Have you ever found yourself having to defend that relationship to someone? It can be a challenge. Trying to put measurement and value on the aspects of your relationship that are good, can feel futile.
“I know she has her problems, but she is a good friend.”
“I know you guys don’t get along, but we’ve never had much conflict.”
Not sure that we really know what we are talking about in these conversations. We would LIKE to know. We tend to be more comfortable when we can define things.
It makes it easier to apply value,
to defend worth,
and to justify time spent.
But I’ve learned that doing that can diminish the actual treasure of a relationship.
God has called us to community. He recognizes the blessing and advantage that our lives glean from a comfortable talk, a good laugh, and a real-life “I get it.” We are helped by a shoulder to cry on, a listening ear, and a warm hug.
No one is perfect.
No one is flawless.
These things are offered by the least of these, to the least of these… and it is a gift from God.
The conflicts we survive: they strengthen our relationships.
The pain we endure: can inspire others to persevere.
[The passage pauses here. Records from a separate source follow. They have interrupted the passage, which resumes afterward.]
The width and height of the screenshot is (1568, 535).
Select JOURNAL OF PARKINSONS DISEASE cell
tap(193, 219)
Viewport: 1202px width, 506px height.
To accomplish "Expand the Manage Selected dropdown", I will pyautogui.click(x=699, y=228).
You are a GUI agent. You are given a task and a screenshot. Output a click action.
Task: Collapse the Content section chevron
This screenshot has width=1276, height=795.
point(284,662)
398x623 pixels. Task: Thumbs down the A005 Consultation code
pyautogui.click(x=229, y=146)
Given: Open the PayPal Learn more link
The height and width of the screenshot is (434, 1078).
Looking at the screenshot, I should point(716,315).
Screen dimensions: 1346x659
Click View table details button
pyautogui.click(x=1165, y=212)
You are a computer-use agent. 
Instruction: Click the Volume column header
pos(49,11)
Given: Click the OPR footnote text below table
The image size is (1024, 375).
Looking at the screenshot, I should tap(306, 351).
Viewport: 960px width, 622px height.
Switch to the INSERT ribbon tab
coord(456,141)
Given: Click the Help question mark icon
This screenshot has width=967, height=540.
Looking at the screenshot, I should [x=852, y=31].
The tears we cry: make us vulnerable to others so we can let them in… to see we are all human.
I hate when a friend is hurting.
I hate that we cannot escape the drama of real life, the baggage we carry with us, or the weakness of the human condition.
But I’m learning that the people God has placed in our lives – very few of them are people we seek out. Very few of them are friendships we chose.
Those relationships choose us.
And unless I have a clearly abusive relationship, I don’t have to EXPLAIN these friendships or acquaintances to anyone. They are real. They are the accumulation of friendly greetings at church or common interests found in small talk. They are the collection of eyes meeting, of school aged children, of waiting for practice to end. They are the sum of familiar stories, funny jokes, and common humor. And they are ready and waiting when they need to be a comfortable place to land, a knowing groan, or a sympathetic ear.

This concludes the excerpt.